Fed seen on track for September rate cut after good inflation data

By Ann Saphir

(Reuters) – U.S. Federal Reserve policymakers on Friday got fresh evidence of progress on inflation, fueling expectations they will use their meeting next week to signal they could start cutting borrowing costs in September.

The personal consumption expenditures (PCE) price index edged up just 0.1% last month, the Commerce Department’s Bureau of Economic Analysis reported.

That put the year-over-year increase — which the Fed targets at 2% — at 2.5%, after rising 2.6% in May.

Fed policymakers have said they want to be confident that inflation is headed sustainably back to 2% before they ease policy.
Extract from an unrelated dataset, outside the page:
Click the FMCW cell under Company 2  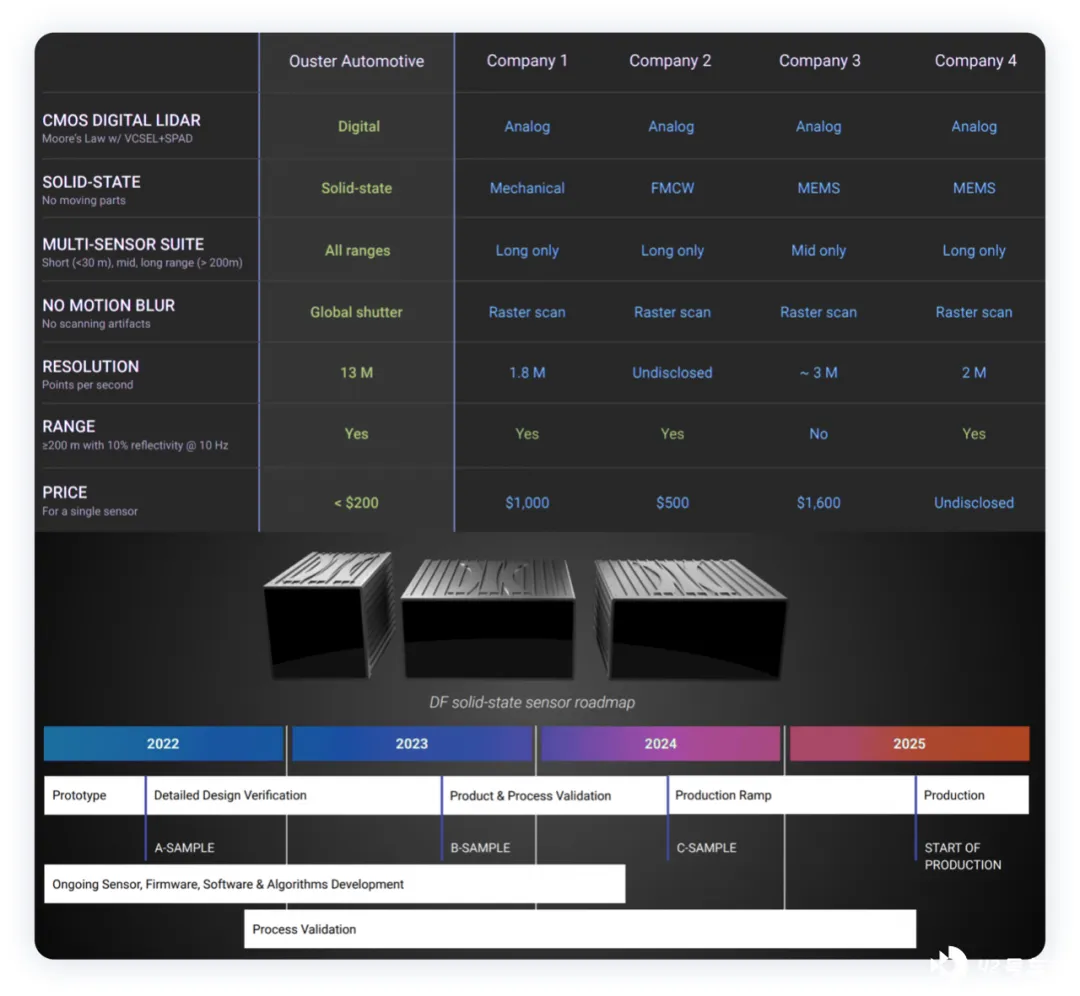672,188
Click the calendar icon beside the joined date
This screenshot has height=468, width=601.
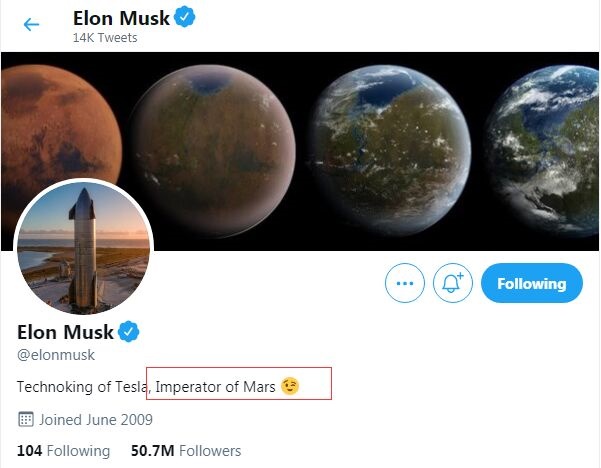pyautogui.click(x=26, y=419)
The data Friday shows they are edging closer to that goal but are still above it, and they are widely expected to keep the policy rate in the 5.25%-5.5% range next week to retain downward pressure on prices.

But U.S. central bankers, who have kept rates where they are since last July, are increasingly focused on the potential for harm to the labor market if they keep borrowing costs far above inflation for too long.

The unemployment rate, at 4.1%, is still low by historical standards but has risen in recent months, and job growth has slowed.

“From the Fed’s perspective, cumulatively, we think the data show enough progress – on both inflation and labor market conditions – for policymakers to open the door to a rate cut in September at next week’s FOMC meeting,” wrote High Frequency Economics’ chief US economist Rubeela Farooqi.

After the data, traders of futures tied to the Fed policy rate added slightly to bets the Fed will deliver a total of three rate cuts by year end, with contracts pricing in a policy rate of 4.63% in December.

Core PCE prices, which exclude volatile food and energy prices and which the Fed uses as a gauge of where inflation is headed, rose 0.2% last month from May, the report showed, a bit more than the 0.1% economists polled by Reuters had projected.

Consumer spending, which accounts for more than two-thirds of U.S. economic activity, slowed in June, the Commerce Department report also showed, rising 0.3% from May after a 0.4% increase the prior month.

© Reuters. FILE PHOTO: A jogger runs past the Federal Reserve building in Washington, DC, U.S., August 22, 2018. REUTERS/Chris Wattie/File Photo

Bank of America economists argued on Friday that cooling consumer demand and inflation may not be proceeding fast enough to allow for as much policy easing as financial markets expect.

“We remain comfortable with our forecast that cuts will start in December, but upcoming inflation and employment data could tip the scale to an earlier cut,” they wrote.